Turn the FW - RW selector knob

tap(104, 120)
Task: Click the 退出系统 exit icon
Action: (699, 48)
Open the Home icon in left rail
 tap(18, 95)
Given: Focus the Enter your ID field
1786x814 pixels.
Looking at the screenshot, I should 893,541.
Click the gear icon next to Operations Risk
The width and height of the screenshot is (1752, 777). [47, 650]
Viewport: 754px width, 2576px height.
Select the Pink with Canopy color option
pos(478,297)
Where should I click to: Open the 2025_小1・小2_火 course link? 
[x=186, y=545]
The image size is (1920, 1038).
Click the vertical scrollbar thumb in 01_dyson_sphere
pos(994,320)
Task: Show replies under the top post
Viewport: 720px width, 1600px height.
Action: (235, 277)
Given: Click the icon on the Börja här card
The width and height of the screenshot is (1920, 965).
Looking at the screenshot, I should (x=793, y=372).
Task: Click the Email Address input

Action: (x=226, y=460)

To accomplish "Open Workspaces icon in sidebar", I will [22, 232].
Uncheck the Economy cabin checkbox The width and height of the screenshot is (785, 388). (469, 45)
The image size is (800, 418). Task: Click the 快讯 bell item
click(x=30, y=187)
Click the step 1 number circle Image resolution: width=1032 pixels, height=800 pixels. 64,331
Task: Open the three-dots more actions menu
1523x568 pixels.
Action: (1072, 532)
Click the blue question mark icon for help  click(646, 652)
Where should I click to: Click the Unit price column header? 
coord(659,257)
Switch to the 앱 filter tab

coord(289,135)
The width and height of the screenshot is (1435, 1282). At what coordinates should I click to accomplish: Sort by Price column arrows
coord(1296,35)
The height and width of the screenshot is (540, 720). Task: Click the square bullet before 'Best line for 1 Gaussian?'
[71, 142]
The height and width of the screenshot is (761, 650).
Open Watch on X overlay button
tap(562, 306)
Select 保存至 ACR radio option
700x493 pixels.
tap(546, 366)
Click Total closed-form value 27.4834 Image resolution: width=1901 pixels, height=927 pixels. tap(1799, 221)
__________
What the exercise asks: Copy out only the lines from the one containing "1523x568 pixels." down to the last line of the material, keeping both ends.

Answer space:
1523x568 pixels.
Action: (1072, 532)
Click the blue question mark icon for help  click(646, 652)
Where should I click to: Click the Unit price column header? 
coord(659,257)
Switch to the 앱 filter tab

coord(289,135)
The width and height of the screenshot is (1435, 1282). At what coordinates should I click to accomplish: Sort by Price column arrows
coord(1296,35)
The height and width of the screenshot is (540, 720). Task: Click the square bullet before 'Best line for 1 Gaussian?'
[71, 142]
The height and width of the screenshot is (761, 650).
Open Watch on X overlay button
tap(562, 306)
Select 保存至 ACR radio option
700x493 pixels.
tap(546, 366)
Click Total closed-form value 27.4834 Image resolution: width=1901 pixels, height=927 pixels. tap(1799, 221)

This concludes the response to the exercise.